The movie under-performed at the box office on either side of the Atlantic, so I wasn’t expecting much. However, Fox have kindly provided some materials for fans to savour. I say “fans” with a sarcastic smirk, of course...
Audio Commentary by director Tim Story
Mildly entertaining, this track from Story could have been better, but provides plenty of background insight. There are some dead spots, but Story just about manages to hold the interest; discussing the script, casting, the reasons for remaking the French film, and how he went about staging the chase sequences. The director states that he tried to make a hipper and funnier film than the Besson picture, and comes close to admitting defeat. Clearly, he’s much more enthusiastic about the end result than audiences.
These look pretty good - a fact which doesn’t compensate for their quality. We get Fallon pratting around in a copper uniform, Latifah indulging in a police line-up, and more hijinks on the road. They’re utterly forgettable, but included here for posterity, if nothing else.

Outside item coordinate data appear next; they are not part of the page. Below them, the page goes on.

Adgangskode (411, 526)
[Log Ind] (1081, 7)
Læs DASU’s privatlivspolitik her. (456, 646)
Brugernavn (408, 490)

The Metres Runnin’: Making Taxi
A fairly lengthy featurette, this shows plenty of behind-the-scenes wizardry. It’s yet another chance for Fallon to show how remarkably unfunny he is, despite his genial presence. Latifah is much more interesting, with some fun comments here and there (especially her first crack at a conventional screen romance.) Naturally, the director and key crew members chip in too, yet the featurette is light on significant detail. Footage of the chase scenes is better, and any more screen time with those lovely super models is no bad thing. It’s all here if you need it.
Lights, Camera, Bluescreen
A light and frothy look at CGI mayhem, which was implemented in several of the cab sequences. The Visual Effects Supervisor (whose name escapes me) explains how the blue screen footage is combined with on-location, second unit footage. Neato.
The remaining extras of the disc are filler. “Tour Guide: Jimmy Fallon” is five minutes of the ‘comedian’ strolling about the studios and making random jokes. There’s the customary “Inside Look” from Fox, documenting the latest stinker from Martin Lawrence, and finally, the theatrical trailer.
It’s no secret - Taxi is a terrible movie; skidding off the road into on-coming traffic. It doesn’t work as a comedy or an action movie, with only a handful of scenes that manage to amuse. In fact, stick with the original (or the sequel for that matter), which offer more entertainment value than this sorry effort. Fox’s DVD provides their usual quality, but it’s all for nout. This Taxi is nothing but scrap metal. Avoid.